[Target position rows]
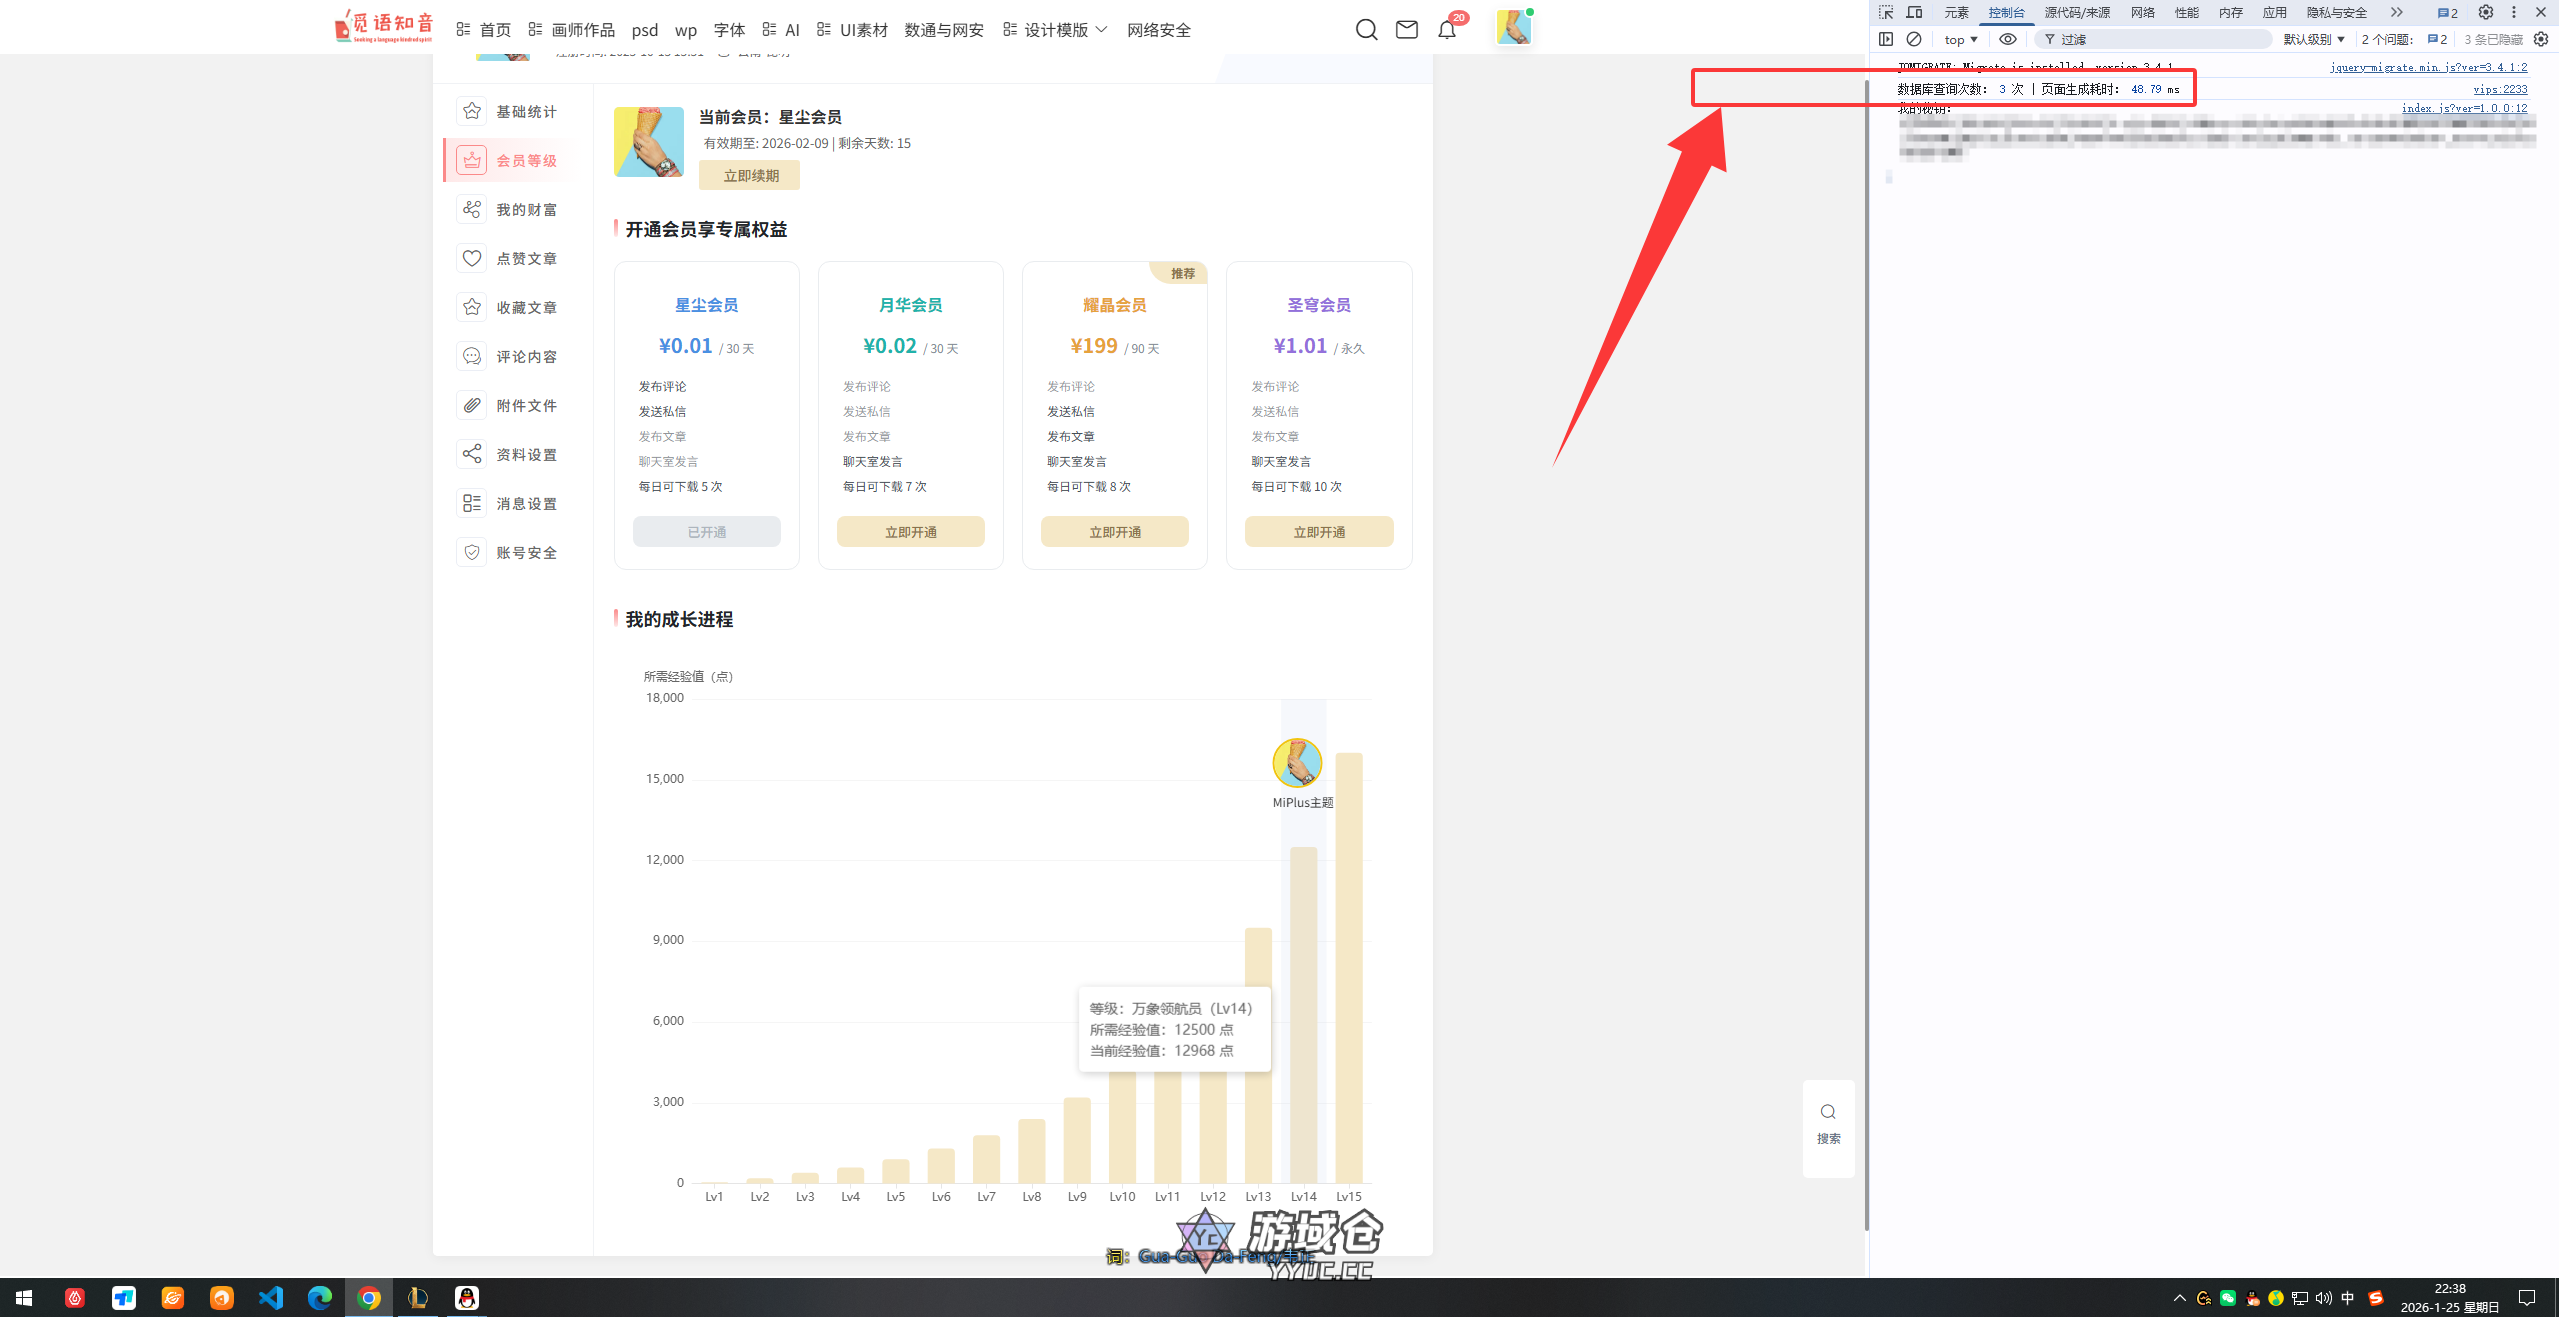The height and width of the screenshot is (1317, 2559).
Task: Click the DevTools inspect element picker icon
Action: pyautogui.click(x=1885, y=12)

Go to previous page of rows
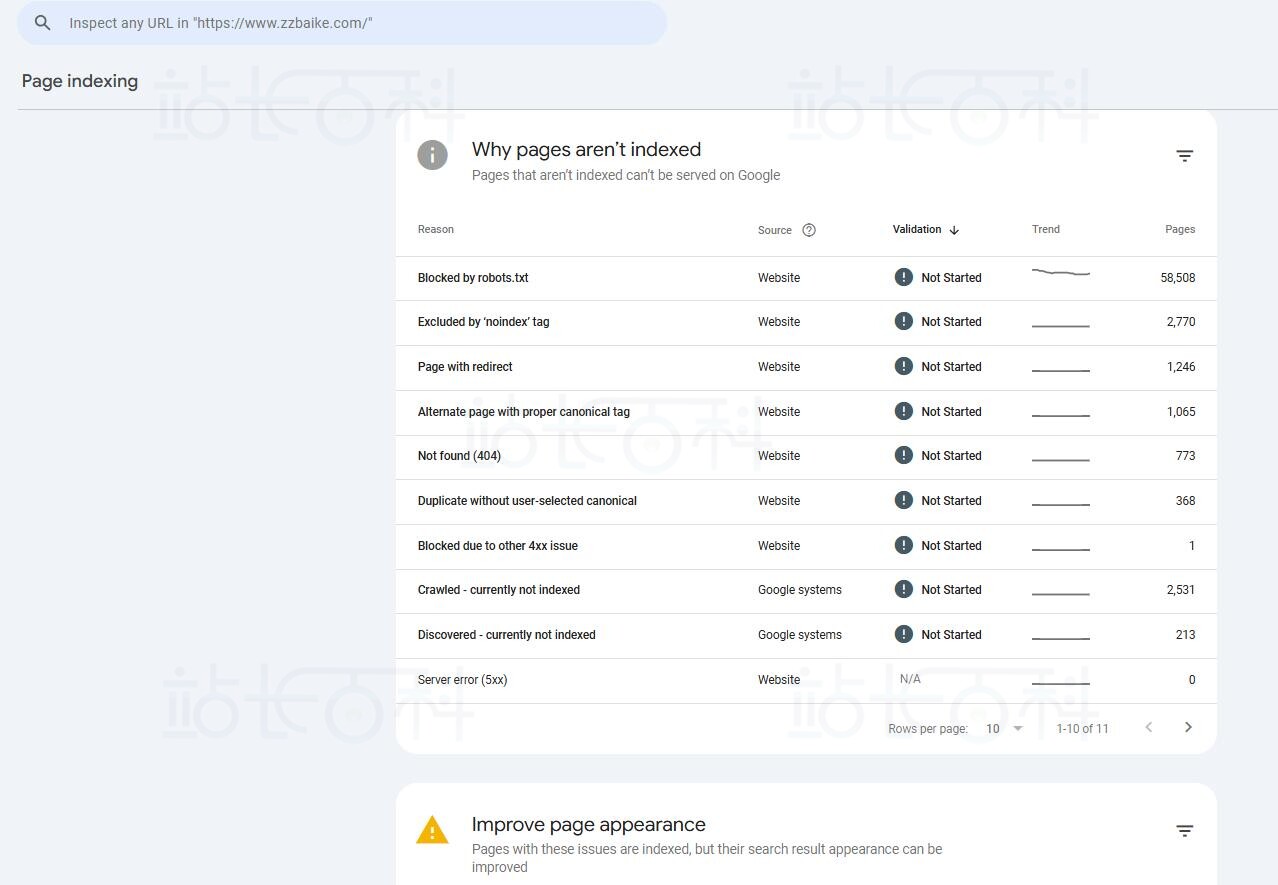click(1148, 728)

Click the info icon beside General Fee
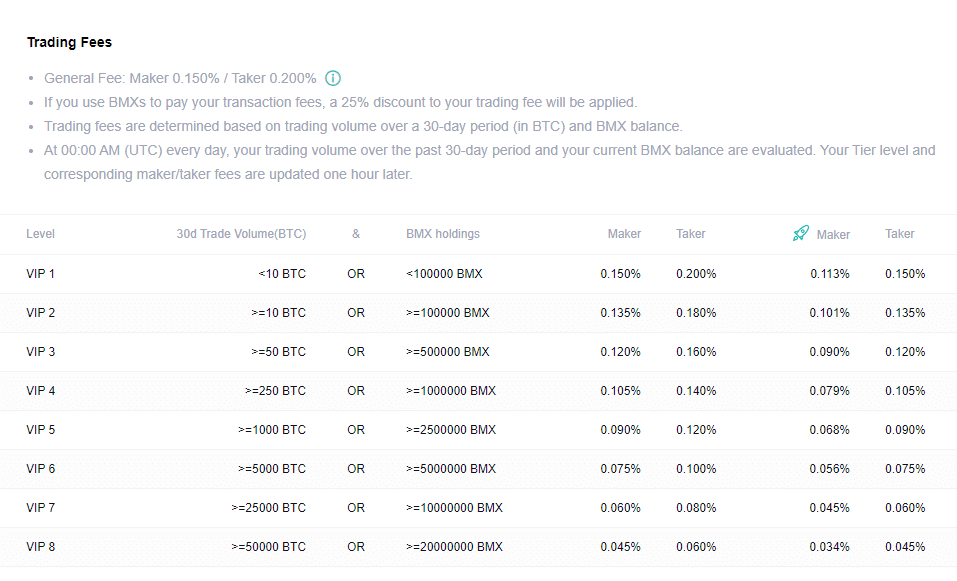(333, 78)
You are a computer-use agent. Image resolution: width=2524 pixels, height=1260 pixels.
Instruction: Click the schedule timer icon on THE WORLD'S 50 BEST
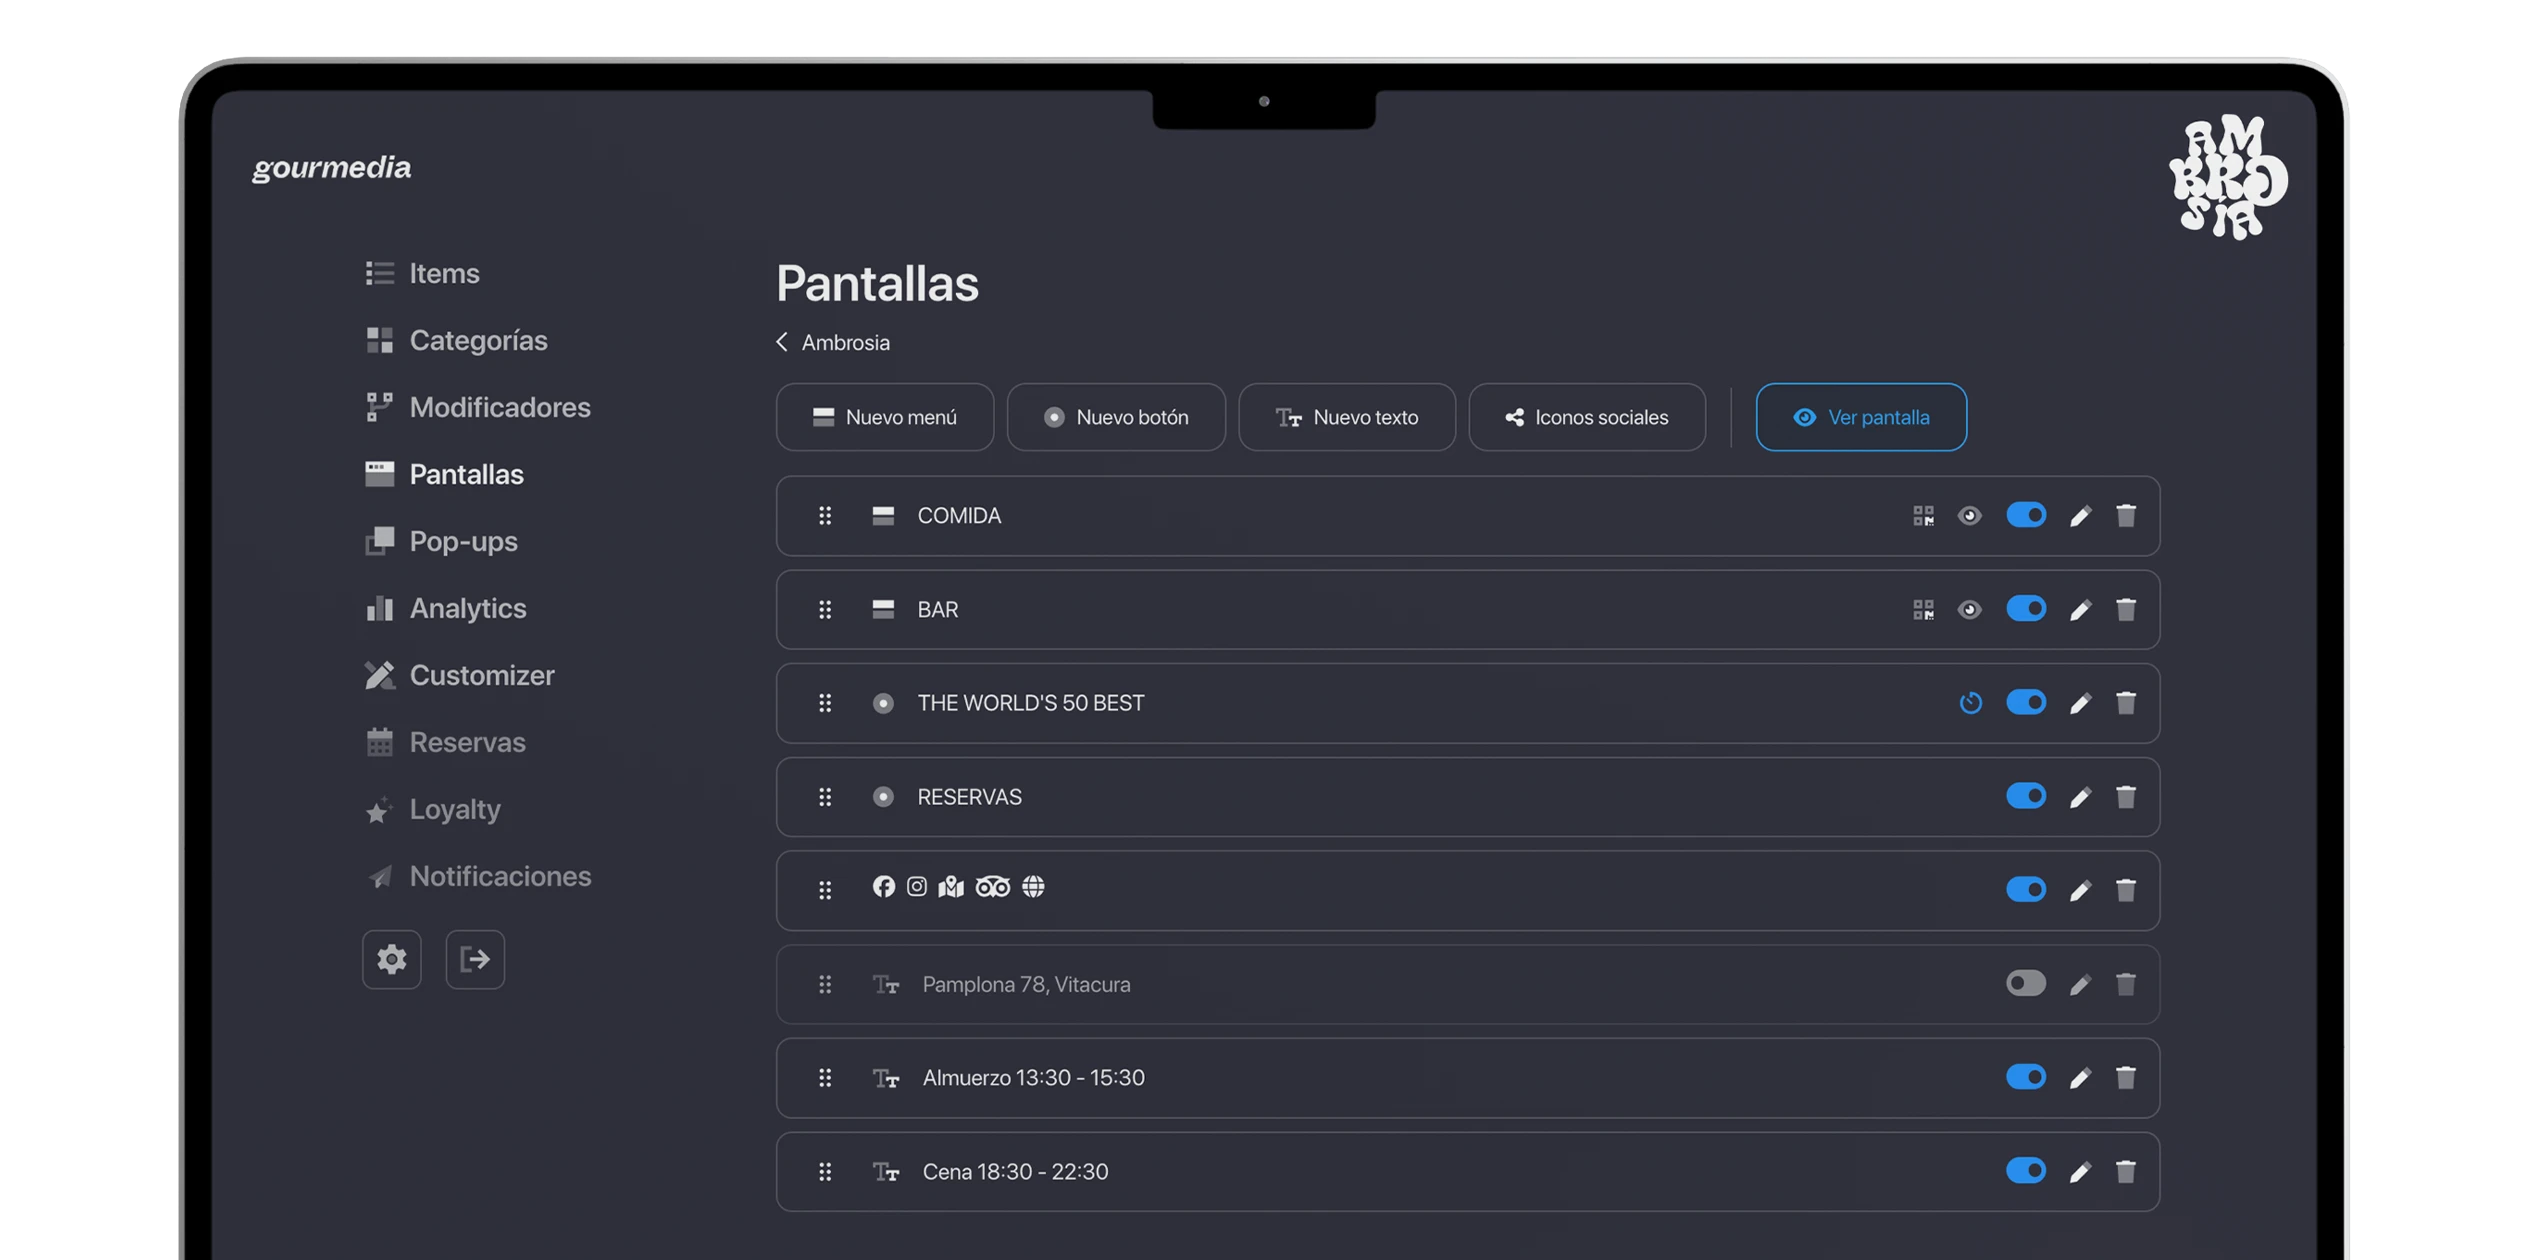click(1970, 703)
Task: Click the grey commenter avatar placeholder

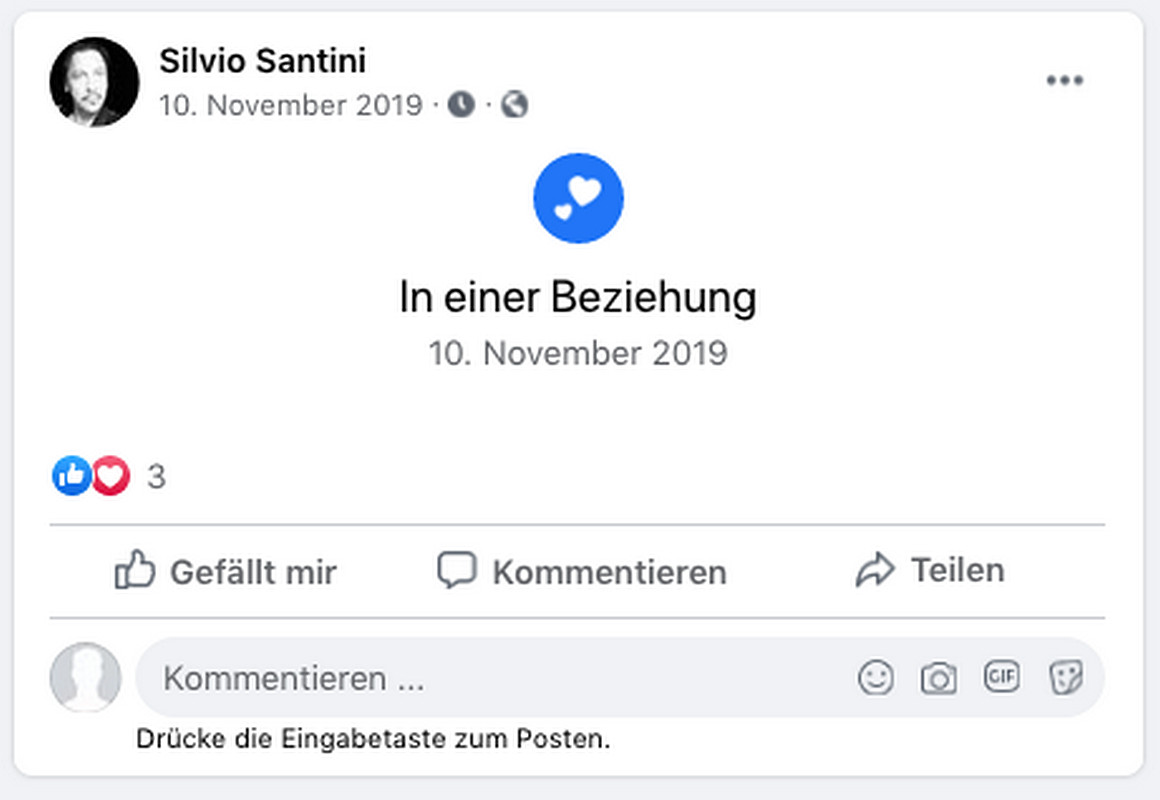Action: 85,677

■ **Exercise objective**
Render the lines of these rows as a numbered list, omitting blank lines and leaving out the pictures.

■ **Solution to this task**
1. The height and width of the screenshot is (1317, 2559).
2. Task: Click the DevTools inspect element picker icon
3. Action: pyautogui.click(x=1885, y=12)
4. Go to previous page of rows
5. click(1148, 728)
6. Click the info icon beside General Fee
7. (333, 78)
8. You are a computer-use agent. Image resolution: width=2524 pixels, height=1260 pixels.
9. Instruction: Click the schedule timer icon on THE WORLD'S 50 BEST
10. click(1970, 703)
11. Task: Click the grey commenter avatar placeholder
12. Action: 85,677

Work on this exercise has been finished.